BOUNTIFUL -- The setting was appropriate for the announcement.
Gov. Gary R. Herbert announced his proposed budget for the next fiscal year on Monday at Bountiful High School in a financial literacy class.
In front of the 11th- and 12th-graders, Herbert spoke about the importance of funding education.
"As I look at you high school students, you are the future," he said. "What we, in government, are doing is in behalf of you."
Davis School District Communications Director Chris Williams stood behind all the television cameras during the presentation and enjoyed not only what the governor said, but also the way he announced his proposed budget.
"The governor could have unveiled his budget anywhere, so for him to come to Bountiful High School and unveil it there speaks volumes for his stance on education," Williams said.
Education, one of four cornerstones of the budget along with jobs, energy and Utah solutions, is a huge part of Herbert's $12.9 billion spending plan for the fiscal year that begins July 1.
Herbert reserved $111 million in new funds for public education, while $23 million will go to higher education.
According to the report, $40.6 million is targeted to help with the anticipated growth in the number of students.

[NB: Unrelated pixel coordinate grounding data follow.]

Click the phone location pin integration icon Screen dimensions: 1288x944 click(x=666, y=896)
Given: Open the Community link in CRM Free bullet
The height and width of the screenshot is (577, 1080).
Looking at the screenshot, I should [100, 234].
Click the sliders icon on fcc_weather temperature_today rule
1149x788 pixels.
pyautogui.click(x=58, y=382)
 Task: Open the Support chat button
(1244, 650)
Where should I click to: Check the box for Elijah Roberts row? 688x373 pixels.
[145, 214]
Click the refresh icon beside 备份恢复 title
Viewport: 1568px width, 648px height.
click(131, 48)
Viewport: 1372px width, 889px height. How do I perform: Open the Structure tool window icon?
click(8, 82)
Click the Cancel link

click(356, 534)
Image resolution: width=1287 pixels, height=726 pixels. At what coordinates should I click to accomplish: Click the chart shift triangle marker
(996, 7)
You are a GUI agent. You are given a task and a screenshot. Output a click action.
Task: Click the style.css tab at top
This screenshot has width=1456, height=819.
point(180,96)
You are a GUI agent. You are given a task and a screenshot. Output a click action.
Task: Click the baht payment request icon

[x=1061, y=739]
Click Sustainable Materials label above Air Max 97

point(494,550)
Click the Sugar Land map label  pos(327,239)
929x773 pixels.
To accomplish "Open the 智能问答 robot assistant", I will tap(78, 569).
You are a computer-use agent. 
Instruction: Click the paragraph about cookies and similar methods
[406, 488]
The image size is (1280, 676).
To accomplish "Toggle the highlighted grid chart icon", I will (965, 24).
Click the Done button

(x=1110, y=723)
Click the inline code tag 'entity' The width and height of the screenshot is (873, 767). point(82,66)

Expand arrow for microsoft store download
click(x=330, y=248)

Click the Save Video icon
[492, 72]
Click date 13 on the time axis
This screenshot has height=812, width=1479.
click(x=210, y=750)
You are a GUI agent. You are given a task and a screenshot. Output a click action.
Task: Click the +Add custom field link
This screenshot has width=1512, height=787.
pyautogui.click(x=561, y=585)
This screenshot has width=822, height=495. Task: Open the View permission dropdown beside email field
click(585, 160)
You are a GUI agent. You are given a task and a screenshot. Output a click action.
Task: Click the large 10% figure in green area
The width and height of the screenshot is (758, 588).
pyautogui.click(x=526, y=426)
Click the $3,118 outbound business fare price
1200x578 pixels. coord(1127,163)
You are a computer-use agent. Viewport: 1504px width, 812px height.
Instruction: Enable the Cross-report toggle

"Like all other areas of state government, education funding has suffered as a result of dramatic drops in revenue," Herbert said in a letter attached to his budget.
"While we have succeeded in keeping education-related budget cuts to a minimum, Utah's schools have absorbed the cost of new students."
Absorbing those new-student costs year after year has been difficult for Utah schools.
"We had 1,700 additional students come into the school district last year," Williams said. "If that type of growth is not funded, it puts us further behind."
Weber School District spokesman Nate Taggart, who called Monday's announcement the best funding news Utah education has had in five years, said there are close to 100 more students in the district this year.
"We've just got a continual increasing number of students attending our schools, and if they don't accommodate for growth, we take a hit on that," Taggart said.
Ogden School District spokeswoman Donna Corby said the Ogden district has stayed pretty stable in its growth for the last few years because it is landlocked.
The budget calls for giving $12 million toward expanding individualized technology, as well as $10 million for early intervention and testing programs.
The money going to the early intervention programs would be available to help extended-day kindergarten.
"We have just seen tremendous test score growth for our students in extended-day kindergarten," Taggart said.
Corby said the early intervention programs should not just start when students arrive at the schools.
"We are very interested in what's going on with our kids before we get them and also what happens to them after they graduate," she said.
Money will also be available to help charter school startups and increase teacher salaries by 1 percent.
Herbert acknowledged that a 1 percent increase, which would come from the weighted pupil unit, is not much, but will be the first pay raise in four years.
The Utah Legislature will consider the budget in January.
Williams said, "We're encouraged by what the governor did, and we hope the Legislature will look at it and say this is the direction we need to go."